苏染赶紧用凉水拍了拍自己的脸,让自己清醒一下。
洗好以后,把衣服换了,穿戴整齐,她才从浴间走出去,见凌逸墨还坐在一旁的椅子上等着她,她便暗自鬆了口气,更加觉得自己想多了。
原来,爱一个人,真的会在乎对方的情绪到如此地步?
苏染有些忍不住嘲笑自己,居然也会有这一天!
「收拾好了?」
凌逸墨走过去,很自然的牵住她的手,淡淡地道:「那我们走吧,先去找东方煜。」
「找他做什么?」
「吃饭啊。」
说完,他又反问道:「不然你知道饭厅在哪吗?」
「……」
她轻轻摇头,表示不知道。
「那不就是了,走吧。」
凌逸墨拉着她走出房间,刚出来,不用他们去找,东方煜兄弟三人一大早就已经在这里等候多时了。
「师父早,师爹早。
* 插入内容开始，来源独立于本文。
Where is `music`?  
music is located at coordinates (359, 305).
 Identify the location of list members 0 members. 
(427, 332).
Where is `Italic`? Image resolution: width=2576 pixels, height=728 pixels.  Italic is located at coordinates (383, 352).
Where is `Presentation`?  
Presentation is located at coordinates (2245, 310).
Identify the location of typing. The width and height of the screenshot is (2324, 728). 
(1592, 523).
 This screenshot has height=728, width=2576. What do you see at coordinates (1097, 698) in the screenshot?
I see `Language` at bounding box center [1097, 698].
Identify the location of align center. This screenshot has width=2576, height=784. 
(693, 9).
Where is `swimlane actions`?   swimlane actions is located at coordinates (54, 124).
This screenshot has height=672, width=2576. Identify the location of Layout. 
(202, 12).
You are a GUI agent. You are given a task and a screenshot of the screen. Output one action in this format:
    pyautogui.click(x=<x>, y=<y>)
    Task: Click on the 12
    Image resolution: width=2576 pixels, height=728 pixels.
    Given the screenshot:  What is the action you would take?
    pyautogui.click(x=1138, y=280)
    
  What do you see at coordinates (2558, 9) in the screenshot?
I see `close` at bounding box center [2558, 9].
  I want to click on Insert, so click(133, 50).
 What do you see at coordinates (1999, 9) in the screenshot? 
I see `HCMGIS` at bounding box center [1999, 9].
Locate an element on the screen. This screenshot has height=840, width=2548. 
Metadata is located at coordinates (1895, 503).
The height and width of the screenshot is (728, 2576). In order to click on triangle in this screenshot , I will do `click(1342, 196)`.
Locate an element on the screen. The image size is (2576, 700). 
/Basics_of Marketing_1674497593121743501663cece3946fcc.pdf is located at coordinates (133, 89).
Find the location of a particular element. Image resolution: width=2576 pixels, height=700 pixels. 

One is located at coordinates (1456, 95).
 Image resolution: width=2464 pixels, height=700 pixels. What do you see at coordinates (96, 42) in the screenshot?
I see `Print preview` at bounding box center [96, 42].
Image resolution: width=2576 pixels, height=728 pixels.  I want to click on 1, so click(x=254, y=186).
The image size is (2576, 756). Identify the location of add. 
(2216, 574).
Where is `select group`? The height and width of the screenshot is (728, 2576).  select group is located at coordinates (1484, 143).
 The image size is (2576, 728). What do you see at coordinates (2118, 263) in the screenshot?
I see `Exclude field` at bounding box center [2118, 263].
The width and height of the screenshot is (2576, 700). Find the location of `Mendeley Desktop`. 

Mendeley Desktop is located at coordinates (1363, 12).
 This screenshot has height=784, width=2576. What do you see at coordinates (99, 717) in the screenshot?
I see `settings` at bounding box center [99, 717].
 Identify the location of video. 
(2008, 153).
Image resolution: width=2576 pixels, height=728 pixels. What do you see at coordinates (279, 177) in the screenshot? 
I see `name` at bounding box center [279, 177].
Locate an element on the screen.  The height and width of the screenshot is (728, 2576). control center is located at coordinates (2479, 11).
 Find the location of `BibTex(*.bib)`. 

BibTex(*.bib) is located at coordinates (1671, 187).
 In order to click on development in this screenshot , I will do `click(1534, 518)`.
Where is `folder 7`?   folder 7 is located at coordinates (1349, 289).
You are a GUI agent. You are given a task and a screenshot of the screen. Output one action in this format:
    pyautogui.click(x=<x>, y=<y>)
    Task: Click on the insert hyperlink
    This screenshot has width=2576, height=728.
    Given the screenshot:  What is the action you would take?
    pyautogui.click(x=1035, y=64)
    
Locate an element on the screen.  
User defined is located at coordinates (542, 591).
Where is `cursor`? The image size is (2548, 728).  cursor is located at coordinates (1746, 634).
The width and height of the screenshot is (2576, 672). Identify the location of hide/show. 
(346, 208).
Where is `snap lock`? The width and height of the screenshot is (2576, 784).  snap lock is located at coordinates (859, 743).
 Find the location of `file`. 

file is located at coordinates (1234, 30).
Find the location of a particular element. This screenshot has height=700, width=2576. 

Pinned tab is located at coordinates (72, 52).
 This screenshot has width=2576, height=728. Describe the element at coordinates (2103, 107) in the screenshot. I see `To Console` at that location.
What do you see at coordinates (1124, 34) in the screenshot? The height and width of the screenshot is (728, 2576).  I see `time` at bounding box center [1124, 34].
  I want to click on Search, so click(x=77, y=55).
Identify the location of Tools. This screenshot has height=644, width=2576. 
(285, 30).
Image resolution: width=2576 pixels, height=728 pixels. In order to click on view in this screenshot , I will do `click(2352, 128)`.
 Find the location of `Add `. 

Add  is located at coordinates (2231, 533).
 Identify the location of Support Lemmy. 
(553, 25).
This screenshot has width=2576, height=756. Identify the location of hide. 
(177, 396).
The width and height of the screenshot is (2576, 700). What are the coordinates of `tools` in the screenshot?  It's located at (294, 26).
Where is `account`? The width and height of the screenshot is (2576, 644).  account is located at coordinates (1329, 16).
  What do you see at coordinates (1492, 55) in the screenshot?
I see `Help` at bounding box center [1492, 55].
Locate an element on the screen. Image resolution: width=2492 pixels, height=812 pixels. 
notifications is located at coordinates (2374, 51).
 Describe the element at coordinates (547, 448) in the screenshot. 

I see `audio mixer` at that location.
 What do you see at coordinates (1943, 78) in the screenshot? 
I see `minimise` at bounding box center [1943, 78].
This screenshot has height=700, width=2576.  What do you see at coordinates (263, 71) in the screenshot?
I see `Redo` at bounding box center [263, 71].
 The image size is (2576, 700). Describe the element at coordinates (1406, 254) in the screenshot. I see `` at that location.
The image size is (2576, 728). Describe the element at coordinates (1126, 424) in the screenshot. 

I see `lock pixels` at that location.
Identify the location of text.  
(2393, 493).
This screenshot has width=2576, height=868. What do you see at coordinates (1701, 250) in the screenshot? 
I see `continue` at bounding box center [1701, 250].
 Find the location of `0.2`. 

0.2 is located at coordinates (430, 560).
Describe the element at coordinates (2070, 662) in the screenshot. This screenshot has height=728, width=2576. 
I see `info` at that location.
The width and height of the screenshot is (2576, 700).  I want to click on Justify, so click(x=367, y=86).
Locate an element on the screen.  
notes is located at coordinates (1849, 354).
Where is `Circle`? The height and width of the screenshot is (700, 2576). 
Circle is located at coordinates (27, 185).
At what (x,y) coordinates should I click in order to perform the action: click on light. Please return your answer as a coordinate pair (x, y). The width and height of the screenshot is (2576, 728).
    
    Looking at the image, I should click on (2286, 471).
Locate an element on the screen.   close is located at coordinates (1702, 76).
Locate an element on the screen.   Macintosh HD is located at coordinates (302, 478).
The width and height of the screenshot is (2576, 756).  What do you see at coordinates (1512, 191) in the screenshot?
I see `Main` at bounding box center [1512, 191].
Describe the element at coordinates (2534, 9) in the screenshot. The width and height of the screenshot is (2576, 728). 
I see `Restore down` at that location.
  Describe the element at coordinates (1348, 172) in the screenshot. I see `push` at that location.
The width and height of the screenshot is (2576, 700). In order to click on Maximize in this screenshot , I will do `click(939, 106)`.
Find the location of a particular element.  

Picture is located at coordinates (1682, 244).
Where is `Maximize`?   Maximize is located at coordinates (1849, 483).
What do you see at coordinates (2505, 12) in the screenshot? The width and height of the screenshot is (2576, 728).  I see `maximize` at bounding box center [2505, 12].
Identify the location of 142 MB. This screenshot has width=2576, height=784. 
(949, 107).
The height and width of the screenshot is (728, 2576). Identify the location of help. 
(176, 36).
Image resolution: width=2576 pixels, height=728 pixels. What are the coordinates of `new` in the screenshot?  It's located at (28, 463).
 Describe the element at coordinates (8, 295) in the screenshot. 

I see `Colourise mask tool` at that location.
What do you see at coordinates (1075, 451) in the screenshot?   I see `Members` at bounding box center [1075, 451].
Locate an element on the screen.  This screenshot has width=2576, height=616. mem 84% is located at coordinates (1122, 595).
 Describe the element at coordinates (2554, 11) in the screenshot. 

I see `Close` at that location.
」
见到他们,三人异口同声的打招呼。
「你们早啊。」
苏染回了一句,说完,几乎是下意识抬头看向凌逸墨,见他神色依旧,淡淡的没有丝毫变化,唇角竟然还噙着一抹浅浅的十分友好的笑意。
第二百三十五章
不是吧?
凌妖孽突然变化这么大,这真的很不正常啊!
这种情况,一直持续到中午,苏染才真正明白过来,原来,他居然是在…报復她?!
这,就正常多了嘛!
一个腹黑的男人,报復,当然也会用腹黑的方式!
……
吃过早饭后,东方煜专门找了一间宽敞的空房间,屋里除了一张桌子,几张椅子之外,便再无任何家具与装饰的物品。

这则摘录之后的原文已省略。